2 Malheureusement modifiée depuis la parution du livre en 03/2005.
3 L’auteur utilise d’ailleurs à ce sujet une image saisissante à la p 97 : “ le droit d’auteur créé pour Lamartine échoit aujourd’hui à Universal Music et à la Star Ac’. Le brevet de Pasteur est désormais celui de l’Oréal ou d’IBM ”.
4 William Clinton, “ AIDS is not a Death Sentence ”, The New York Times, 1er décembre 2002.
5 Les multinationales pharmaceutiques y défendaient le monopole de leurs brevets et voulaient ainsi interdire toute reproduction et diffusion à moindre coût de leurs médicaments, tels ceux de la trithérapie, malgré l’urgence sanitaire.
6 ADPIC : Accord sur les aspects de droit de propriété intellectuelle qui touchent au commerce.
7 Il faut noter que parfois la GPL est utilisée pour des œuvres littéraires.
8 Patrick Altman, “ Domaine public : une ascension plutôt que la chute ! ”, en ligne sur : < www.vecam.org/article.php3?id_article=255>
9 Florent Latrive, Du bon usage de la piraterie, culture libre, sciences ouvertes, Exils Editeurs, 2004, à la p 147.

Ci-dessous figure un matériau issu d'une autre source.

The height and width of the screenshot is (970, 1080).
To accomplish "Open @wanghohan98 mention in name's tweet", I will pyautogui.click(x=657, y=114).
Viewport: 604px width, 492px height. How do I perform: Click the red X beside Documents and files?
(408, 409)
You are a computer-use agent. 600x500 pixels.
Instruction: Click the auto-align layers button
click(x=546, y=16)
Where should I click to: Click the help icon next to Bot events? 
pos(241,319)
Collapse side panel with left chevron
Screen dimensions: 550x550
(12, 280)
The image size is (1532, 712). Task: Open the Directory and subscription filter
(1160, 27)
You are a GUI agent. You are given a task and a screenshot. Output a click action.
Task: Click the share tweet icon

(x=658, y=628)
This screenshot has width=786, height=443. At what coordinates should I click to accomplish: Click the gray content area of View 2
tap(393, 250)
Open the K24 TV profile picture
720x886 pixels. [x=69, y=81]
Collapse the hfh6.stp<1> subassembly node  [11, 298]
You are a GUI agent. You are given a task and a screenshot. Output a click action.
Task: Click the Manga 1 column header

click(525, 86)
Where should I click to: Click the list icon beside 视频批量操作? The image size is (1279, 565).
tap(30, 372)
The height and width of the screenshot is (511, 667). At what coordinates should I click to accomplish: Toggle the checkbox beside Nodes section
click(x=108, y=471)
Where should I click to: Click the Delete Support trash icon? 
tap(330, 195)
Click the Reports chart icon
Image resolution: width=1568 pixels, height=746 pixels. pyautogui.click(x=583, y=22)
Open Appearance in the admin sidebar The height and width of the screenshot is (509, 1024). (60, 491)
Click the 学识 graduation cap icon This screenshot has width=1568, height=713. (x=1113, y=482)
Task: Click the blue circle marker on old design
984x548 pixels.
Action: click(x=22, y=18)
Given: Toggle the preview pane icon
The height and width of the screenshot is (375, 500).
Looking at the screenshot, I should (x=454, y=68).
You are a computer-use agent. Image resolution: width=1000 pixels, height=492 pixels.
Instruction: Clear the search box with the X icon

10 Florent Latrive, Du bon usage de la piraterie, culture libre, sciences ouvertes, Exils Editeurs, 2004, à la p 32.
11 Voir “ Biens publics mondiaux, la vision économistique ” par François Lille, en ligne sur : www.bpem.org
12 Voir “ Une vision écologico-humaniste ” par François Lille, en ligne sur : www.bpem.org
Références documentaires
Du bon usage de la piraterie, culture libre, sciences ouvertes, Exils Editeurs, 2004.